### [MATERIAL FOR THE TASK]
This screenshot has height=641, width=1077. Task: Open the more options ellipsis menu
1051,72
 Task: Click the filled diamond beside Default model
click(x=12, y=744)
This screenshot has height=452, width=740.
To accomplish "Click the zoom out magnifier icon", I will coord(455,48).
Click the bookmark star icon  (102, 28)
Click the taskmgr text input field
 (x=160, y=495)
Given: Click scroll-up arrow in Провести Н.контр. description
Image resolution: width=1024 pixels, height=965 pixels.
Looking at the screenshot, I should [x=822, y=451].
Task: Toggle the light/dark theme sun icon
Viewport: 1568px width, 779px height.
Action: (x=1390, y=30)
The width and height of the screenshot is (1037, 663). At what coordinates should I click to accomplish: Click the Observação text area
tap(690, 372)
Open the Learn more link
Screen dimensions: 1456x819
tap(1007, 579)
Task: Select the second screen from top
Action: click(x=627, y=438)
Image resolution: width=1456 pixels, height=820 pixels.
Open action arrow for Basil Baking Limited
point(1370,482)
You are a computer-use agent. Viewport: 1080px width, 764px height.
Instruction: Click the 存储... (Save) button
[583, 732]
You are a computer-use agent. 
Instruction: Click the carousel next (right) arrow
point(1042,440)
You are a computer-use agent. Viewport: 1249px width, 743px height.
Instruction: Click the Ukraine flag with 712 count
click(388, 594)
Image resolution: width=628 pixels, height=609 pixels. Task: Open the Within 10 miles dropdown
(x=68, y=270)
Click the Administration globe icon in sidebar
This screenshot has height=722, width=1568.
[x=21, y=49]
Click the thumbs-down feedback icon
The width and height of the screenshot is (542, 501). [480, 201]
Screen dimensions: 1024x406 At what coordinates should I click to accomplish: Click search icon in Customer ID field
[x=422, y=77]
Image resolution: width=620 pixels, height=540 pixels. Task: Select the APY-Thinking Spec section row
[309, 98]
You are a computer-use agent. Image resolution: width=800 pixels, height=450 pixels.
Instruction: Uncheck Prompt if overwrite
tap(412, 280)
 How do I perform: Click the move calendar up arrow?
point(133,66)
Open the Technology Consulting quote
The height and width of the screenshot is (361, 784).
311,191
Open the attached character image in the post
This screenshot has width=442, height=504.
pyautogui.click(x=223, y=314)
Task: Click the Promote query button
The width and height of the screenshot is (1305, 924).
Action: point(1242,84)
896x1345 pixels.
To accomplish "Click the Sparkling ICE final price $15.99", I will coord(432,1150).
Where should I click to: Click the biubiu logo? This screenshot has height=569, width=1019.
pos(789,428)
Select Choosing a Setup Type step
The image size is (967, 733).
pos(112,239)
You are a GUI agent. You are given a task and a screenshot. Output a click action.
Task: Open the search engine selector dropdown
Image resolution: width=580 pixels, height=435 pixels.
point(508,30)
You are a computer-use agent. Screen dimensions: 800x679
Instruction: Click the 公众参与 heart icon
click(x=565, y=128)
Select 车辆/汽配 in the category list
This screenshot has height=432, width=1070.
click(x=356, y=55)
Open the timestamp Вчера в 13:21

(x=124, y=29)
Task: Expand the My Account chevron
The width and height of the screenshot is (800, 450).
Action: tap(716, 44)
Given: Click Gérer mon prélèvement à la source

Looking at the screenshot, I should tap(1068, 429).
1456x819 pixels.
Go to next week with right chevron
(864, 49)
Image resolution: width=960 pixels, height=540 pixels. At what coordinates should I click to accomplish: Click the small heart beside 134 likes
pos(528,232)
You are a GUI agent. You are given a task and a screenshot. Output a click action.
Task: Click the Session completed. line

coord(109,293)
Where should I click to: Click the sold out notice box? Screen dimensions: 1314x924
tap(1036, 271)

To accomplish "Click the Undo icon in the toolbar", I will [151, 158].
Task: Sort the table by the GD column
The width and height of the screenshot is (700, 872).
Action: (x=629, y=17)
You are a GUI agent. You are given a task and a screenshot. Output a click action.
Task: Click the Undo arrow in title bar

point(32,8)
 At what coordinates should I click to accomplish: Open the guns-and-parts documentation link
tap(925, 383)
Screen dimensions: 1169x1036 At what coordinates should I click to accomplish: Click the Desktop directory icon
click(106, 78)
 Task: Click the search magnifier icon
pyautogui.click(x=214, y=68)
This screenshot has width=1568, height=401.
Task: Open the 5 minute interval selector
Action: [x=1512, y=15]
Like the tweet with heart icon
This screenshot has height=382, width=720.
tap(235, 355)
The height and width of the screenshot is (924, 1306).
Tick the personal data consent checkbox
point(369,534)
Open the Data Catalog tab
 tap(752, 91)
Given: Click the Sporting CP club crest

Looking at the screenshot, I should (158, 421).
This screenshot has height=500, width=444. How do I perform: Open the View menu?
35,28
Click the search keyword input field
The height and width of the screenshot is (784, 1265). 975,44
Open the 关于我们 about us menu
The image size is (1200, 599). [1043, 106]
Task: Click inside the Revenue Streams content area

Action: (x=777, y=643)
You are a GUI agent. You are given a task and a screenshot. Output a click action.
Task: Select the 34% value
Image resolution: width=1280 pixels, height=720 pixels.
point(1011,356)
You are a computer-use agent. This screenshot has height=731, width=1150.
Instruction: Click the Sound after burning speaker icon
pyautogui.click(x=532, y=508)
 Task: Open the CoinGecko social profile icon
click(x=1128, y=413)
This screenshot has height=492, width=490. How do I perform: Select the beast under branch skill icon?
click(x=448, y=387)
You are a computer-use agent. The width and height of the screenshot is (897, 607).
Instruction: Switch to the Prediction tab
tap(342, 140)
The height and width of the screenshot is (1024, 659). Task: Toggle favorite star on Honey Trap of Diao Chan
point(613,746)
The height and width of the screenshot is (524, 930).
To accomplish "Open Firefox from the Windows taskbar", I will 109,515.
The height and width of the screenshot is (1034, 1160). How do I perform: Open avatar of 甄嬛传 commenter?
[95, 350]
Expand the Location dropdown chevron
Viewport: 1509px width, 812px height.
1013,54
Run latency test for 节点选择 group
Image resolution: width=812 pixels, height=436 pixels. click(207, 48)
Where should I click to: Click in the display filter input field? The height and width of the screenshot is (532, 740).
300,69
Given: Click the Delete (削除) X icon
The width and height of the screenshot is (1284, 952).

### [ABOUT THIS EXERCISE]
Every line in the records above that contains the word "will" is to be copied out.

### [EXPECTED ANSWER]
To accomplish "Click the zoom out magnifier icon", I will coord(455,48).
To accomplish "Click the Sparkling ICE final price $15.99", I will coord(432,1150).
To accomplish "Click the Undo icon in the toolbar", I will [151, 158].
To accomplish "Open Firefox from the Windows taskbar", I will 109,515.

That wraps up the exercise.